:: MATERIAL ERKUNDEN ::
1) Kopiere aus dem Textauszug Wort für Wort alles von „Was wird von ihm bleiben?“ bis hinunter zu „stellt er selbst.“.
2) Sag für jede Aussage, ob sie zum Textauszug passt, mit Ja oder Nein, und zitiere dazu wörtlich die Worte aus dem Textauszug, die das entscheiden.
(a) Haftbefehl gibt das Ansteck-Mikrofon ohne Weiteres zurück, als das Kamerateam gehen will.
(b) Der Film läuft ab dem 28. Oktober auf Netflix.
(c) Sein Bruder bringt den Rapper in eine Klinik in Istanbul.

:: TEXTAUSZUG ::
◆ ◆ ◆
Es ist auch eine Szene zu sehen, in der es für das Kamerateam bedrohlich wurde. Der Interviewer fragt Haftbefehl im Hotel nach einem verunglückten Konzert, warum er den Auftritt nicht abgesagt habe, sein Arzt habe doch gesagt, dass für ihn Lebensgefahr bestehe. Haftbefehl wird aggressiv, weigert sich, das Ansteck-Mikrofon abzugeben, als das Kamerateam gehen will, er will stattdessen die Kamera haben. Dann ist zu hören, wie er flucht, droht und schreit: „Raus, ihr Hurensöhne!“ „Allah, vernichte diese Hurensöhne!“
Und man sieht den Rapper in noch viel erbarmungswürdigeren Zuständen: Er liegt röchelnd mit schmerzverzerrtem Gesicht auf einer Couch, kann sich kaum noch bewegen oder sprechen. Irgendwann kämpft er sich hoch, zündet eine Zigarette an, zeigt auf ein Bild von sich und röchelt: „Das ist der Dreck.“ Es ist auch für den Zuschauer wie eine Erlösung, als sein Bruder den Rapper endlich in die Klinik in Istanbul bringt, ohne dessen Wissen seine Vormundschaft übernimmt und ihn erst mal nicht mehr rauslässt.
Was wird von ihm bleiben?
In dem Film, der vom 28. Oktober an auf Netflix zu sehen ist, wird aber noch etwas deutlich: was für ein musikalisches Genie Haftbefehl ist, und wie das selbst in den schlimmsten Zuständen immer noch aufblitzt. Diese unendliche Leidenschaft, mit der er seine Texte ins Mikrofon brüllt. Diese einzigartige Sprache, „Ghetto-Esperanto“ nennt es der Rapper Marteria, die Deutschrap komplett verändert und bereichert hat. „Wenn es um die Kunst geht, ist mir alles egal“, sagt Haftbefehl.
Und dann werden noch ein paar interessante Fragen aufgeworfen: Was wäre aus Haftbefehl geworden, hätte er nicht wenigstens die Musik als Instrument gehabt, um sein Trauma zu verarbeiten? Und was wird von ihm bleiben: Haftbefehl, der Junkie? Oder Haftbefehl, der Musiker? Diese Frage stellt er selbst.
◆ ◆ ◆
:: Gesammelte Daten ::
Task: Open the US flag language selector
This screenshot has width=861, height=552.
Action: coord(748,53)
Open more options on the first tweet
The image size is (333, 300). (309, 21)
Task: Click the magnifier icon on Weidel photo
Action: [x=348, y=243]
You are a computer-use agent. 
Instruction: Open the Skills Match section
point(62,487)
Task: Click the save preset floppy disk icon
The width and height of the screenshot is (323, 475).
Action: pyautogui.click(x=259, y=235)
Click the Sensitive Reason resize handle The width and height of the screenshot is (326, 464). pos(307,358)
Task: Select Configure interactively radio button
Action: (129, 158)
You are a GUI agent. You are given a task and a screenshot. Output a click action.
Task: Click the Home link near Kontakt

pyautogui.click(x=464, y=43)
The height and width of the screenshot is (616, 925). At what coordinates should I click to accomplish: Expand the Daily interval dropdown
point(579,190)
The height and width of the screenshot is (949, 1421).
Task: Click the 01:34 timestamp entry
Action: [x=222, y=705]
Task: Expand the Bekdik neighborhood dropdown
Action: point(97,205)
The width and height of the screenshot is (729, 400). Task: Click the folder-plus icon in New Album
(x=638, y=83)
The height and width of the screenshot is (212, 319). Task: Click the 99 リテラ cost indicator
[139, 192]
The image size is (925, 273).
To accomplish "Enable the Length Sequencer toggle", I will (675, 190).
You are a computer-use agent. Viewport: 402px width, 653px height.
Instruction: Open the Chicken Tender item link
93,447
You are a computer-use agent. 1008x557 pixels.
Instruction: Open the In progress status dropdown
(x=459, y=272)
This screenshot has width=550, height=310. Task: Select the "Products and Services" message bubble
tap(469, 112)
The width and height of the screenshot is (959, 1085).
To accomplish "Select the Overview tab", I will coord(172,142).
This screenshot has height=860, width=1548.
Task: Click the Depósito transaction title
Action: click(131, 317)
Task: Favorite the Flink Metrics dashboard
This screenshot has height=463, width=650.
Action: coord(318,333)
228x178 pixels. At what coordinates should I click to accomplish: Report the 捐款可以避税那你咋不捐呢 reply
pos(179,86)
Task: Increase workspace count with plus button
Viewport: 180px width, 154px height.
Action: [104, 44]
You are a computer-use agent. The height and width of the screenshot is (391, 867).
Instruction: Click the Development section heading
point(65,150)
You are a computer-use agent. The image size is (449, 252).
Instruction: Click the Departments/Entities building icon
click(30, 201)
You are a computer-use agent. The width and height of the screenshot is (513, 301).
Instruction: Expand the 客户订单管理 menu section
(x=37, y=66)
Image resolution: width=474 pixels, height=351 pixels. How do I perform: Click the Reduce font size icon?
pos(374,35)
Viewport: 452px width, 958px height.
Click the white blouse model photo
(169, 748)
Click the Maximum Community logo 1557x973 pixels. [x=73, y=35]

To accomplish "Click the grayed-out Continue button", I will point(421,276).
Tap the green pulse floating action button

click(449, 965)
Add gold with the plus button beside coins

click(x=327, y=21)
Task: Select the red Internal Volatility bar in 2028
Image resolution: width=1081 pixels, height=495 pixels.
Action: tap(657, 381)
◆ ◆ ◆
:: HIER DIE LÖSUNGEN ::
1)
Was wird von ihm bleiben?
In dem Film, der vom 28. Oktober an auf Netflix zu sehen ist, wird aber noch etwas deutlich: was für ein musikalisches Genie Haftbefehl ist, und wie das selbst in den schlimmsten Zuständen immer noch aufblitzt. Diese unendliche Leidenschaft, mit der er seine Texte ins Mikrofon brüllt. Diese einzigartige Sprache, „Ghetto-Esperanto“ nennt es der Rapper Marteria, die Deutschrap komplett verändert und bereichert hat. „Wenn es um die Kunst geht, ist mir alles egal“, sagt Haftbefehl.
Und dann werden noch ein paar interessante Fragen aufgeworfen: Was wäre aus Haftbefehl geworden, hätte er nicht wenigstens die Musik als Instrument gehabt, um sein Trauma zu verarbeiten? Und was wird von ihm bleiben: Haftbefehl, der Junkie? Oder Haftbefehl, der Musiker? Diese Frage stellt er selbst.

2)
(a) Nein: „weigert sich, das Ansteck-Mikrofon abzugeben“
(b) Ja: „der vom 28. Oktober an auf Netflix zu sehen ist“
(c) Ja: „als sein Bruder den Rapper endlich in die Klinik in Istanbul bringt“